## Dataset excerpts
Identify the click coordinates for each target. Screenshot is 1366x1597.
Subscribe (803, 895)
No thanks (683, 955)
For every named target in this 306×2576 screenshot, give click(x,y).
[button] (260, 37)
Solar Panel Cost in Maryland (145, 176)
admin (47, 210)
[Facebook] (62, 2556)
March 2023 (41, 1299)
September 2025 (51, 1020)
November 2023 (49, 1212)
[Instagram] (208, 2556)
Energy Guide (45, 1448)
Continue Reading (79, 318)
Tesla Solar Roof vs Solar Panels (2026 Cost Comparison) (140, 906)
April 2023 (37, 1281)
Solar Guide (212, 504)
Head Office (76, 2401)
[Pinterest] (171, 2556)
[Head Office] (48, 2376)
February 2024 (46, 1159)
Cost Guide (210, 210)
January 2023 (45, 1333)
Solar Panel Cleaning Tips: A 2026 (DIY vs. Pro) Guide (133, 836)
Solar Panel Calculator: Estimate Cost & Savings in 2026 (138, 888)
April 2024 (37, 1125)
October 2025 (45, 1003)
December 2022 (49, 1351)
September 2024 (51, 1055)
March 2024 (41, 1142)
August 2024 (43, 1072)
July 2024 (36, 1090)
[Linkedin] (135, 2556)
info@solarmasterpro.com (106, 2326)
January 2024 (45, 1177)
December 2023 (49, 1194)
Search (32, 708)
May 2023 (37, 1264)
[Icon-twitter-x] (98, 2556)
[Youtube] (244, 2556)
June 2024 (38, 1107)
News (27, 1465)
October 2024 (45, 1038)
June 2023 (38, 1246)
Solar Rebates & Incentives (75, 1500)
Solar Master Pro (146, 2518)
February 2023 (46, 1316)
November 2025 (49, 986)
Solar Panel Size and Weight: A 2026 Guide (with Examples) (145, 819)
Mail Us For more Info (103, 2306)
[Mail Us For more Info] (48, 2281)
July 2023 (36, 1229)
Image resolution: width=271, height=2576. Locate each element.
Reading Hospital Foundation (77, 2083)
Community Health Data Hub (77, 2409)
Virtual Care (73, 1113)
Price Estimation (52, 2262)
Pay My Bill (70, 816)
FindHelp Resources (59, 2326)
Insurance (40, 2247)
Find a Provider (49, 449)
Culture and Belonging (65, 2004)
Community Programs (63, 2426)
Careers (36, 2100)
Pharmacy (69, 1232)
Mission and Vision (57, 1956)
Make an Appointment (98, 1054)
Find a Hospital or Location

## Exercise directions
Transcribe the full set of records without altering a single character.

## Result
Identify the click coordinates for each target. Screenshot is 1366x1597.
Subscribe (803, 895)
No thanks (683, 955)
For every named target in this 306×2576 screenshot, give click(x,y).
[button] (260, 37)
Solar Panel Cost in Maryland (145, 176)
admin (47, 210)
[Facebook] (62, 2556)
March 2023 (41, 1299)
September 2025 (51, 1020)
November 2023 (49, 1212)
[Instagram] (208, 2556)
Energy Guide (45, 1448)
Continue Reading (79, 318)
Tesla Solar Roof vs Solar Panels (2026 Cost Comparison) (140, 906)
April 2023 (37, 1281)
Solar Guide (212, 504)
Head Office (76, 2401)
[Pinterest] (171, 2556)
[Head Office] (48, 2376)
February 2024 (46, 1159)
Cost Guide (210, 210)
January 2023 (45, 1333)
Solar Panel Cleaning Tips: A 2026 (DIY vs. Pro) Guide (133, 836)
Solar Panel Calculator: Estimate Cost & Savings in 2026 (138, 888)
April 2024 (37, 1125)
October 2025 (45, 1003)
December 2022 (49, 1351)
September 2024 (51, 1055)
March 2024 (41, 1142)
August 2024 (43, 1072)
July 2024 (36, 1090)
[Linkedin] (135, 2556)
info@solarmasterpro.com (106, 2326)
January 2024 (45, 1177)
December 2023 (49, 1194)
Search (32, 708)
May 2023 (37, 1264)
[Icon-twitter-x] (98, 2556)
[Youtube] (244, 2556)
June 2024 (38, 1107)
News (27, 1465)
October 2024 (45, 1038)
June 2023 (38, 1246)
Solar Rebates & Incentives (75, 1500)
Solar Master Pro (146, 2518)
February 2023 (46, 1316)
November 2025 (49, 986)
Solar Panel Size and Weight: A 2026 Guide (with Examples) (145, 819)
Mail Us For more Info (103, 2306)
[Mail Us For more Info] (48, 2281)
July 2023 (36, 1229)
Image resolution: width=271, height=2576. Locate each element.
Reading Hospital Foundation (77, 2083)
Community Health Data Hub (77, 2409)
Virtual Care (73, 1113)
Price Estimation (52, 2262)
Pay My Bill (70, 816)
FindHelp Resources (59, 2326)
Insurance (40, 2247)
Find a Provider (49, 449)
Culture and Belonging (65, 2004)
Community Programs (63, 2426)
Careers (36, 2100)
Pharmacy (69, 1232)
Mission and Vision (57, 1956)
Make an Appointment (98, 1054)
Find a Hospital or Location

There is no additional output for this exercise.